Re: [PATCH 0/2] Introduce SIS_CACHE to choose previous CPU during task wakeup

From: Tim Chen
Date: Wed Sep 27 2023 - 17:36:18 EST


On Wed, 2023-09-27 at 10:00 +0200, Ingo Molnar wrote:
> * Chen Yu <yu.c.chen@xxxxxxxxx> wrote:
>
> > When task p is woken up, the scheduler leverages select_idle_sibling()
> > to find an idle CPU for it. p's previous CPU is usually a preference
> > because it can improve cache locality. However in many cases, the
> > previous CPU has already been taken by other wakees, thus p has to
> > find another idle CPU.
> >
> > Inhibit the task migration while keeping the work conservation of
> > scheduler could benefit many workloads. Inspired by Mathieu's
> > proposal to limit the task migration ratio[1], this patch considers
> > the task average sleep duration. If the task is a short sleeping one,
> > then tag its previous CPU as cache hot for a short while. During this
> > reservation period, other wakees are not allowed to pick this idle CPU
> > until a timeout. Later if the task is woken up again, it can find its
> > previous CPU still idle, and choose it in select_idle_sibling().
>
> Yeah, so I'm not convinced about this at this stage.
>
> By allowing a task to basically hog a CPU after it has gone idle already,
> however briefly, we reduce resource utilization efficiency for the sake
> of singular benchmark workloads.
>
> In a mixed environment the cost of leaving CPUs idle longer than necessary
> will show up - and none of these benchmarks show that kind of side effect
> and indirect overhead.
>
> This feature would be a lot more convincing if it tried to measure overhead
> in the pathological case, not the case it's been written for.
>

Ingo,

Mathieu's patches on detecting overly high task migrations and then
rate limiting migration is a way to detect that tasks are getting 
crazy doing CPU musical chairs and in a pathological state.

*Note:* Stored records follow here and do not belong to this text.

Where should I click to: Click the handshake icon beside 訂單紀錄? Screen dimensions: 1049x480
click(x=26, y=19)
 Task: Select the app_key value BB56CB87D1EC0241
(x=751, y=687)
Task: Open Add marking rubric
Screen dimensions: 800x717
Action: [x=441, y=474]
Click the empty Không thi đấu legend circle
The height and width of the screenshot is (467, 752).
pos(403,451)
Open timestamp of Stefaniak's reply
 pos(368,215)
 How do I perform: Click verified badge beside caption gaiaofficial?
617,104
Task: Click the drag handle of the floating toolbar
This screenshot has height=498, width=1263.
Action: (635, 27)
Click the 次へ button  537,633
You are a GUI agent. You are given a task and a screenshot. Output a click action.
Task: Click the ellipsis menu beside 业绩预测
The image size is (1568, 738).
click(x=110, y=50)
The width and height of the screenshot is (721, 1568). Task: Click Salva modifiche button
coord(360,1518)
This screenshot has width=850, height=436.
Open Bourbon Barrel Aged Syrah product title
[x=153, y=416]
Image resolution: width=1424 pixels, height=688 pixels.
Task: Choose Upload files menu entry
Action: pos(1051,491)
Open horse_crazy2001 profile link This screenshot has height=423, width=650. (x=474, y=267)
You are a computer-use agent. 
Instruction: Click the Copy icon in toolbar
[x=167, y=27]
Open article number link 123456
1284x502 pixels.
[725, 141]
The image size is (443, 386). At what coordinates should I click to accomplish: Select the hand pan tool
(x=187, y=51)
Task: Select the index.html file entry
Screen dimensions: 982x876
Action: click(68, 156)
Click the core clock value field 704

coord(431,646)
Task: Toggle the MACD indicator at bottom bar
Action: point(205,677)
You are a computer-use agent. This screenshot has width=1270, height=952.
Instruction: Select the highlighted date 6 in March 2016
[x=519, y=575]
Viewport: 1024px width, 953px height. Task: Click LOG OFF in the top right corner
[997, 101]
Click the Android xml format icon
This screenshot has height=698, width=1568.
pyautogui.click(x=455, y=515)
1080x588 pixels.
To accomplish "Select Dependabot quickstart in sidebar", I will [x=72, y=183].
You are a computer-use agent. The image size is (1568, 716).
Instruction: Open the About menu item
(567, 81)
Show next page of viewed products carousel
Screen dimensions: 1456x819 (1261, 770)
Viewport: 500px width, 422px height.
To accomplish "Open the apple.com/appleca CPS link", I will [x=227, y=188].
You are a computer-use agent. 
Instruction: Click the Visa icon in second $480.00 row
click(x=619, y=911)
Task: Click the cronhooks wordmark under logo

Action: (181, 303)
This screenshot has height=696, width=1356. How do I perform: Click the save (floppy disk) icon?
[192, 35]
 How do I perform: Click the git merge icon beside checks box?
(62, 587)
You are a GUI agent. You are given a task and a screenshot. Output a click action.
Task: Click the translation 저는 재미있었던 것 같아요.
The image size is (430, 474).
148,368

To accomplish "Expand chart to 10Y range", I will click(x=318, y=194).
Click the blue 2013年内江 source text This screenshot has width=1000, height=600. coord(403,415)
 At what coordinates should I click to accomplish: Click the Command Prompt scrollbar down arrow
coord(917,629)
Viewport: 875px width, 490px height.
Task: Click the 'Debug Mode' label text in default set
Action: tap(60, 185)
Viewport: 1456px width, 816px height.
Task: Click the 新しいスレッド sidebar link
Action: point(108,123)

Will the migration rate be a reasonable indicator that we need to
do something to reduce pathological migrations like SIS_CACHE proposal so the
tasks don't get jerked all over?
Or you have some other better indicators in mind?

We did some experiments on the OLTP workload on a 112 core 2 socket
SPR machine. The OLTP workload have a mixture of threads
handling database updates on disks and handling transaction
queries over network.

For Mathieu's original task migration rate limit patches,
we saw 1.2% improvement and for Chen Yu's SIS_CACHE proposal, we 
saw 0.7% improvement. System is running at
~94% busy so is under high utilization. The variation of this workload
is less than 0.2%. There are improvements for such mix workload
though it is not as much as the microbenchmarks. These
data are perliminary and we are still doing more experiments.

For the OLTP experiments, each socket with 64 cores are divided
with sub-numa clusters of 4 nodes of 16 cores each so the scheduling
overhead in idle CPU search is much less if SNC is off.

Thanks.

Tim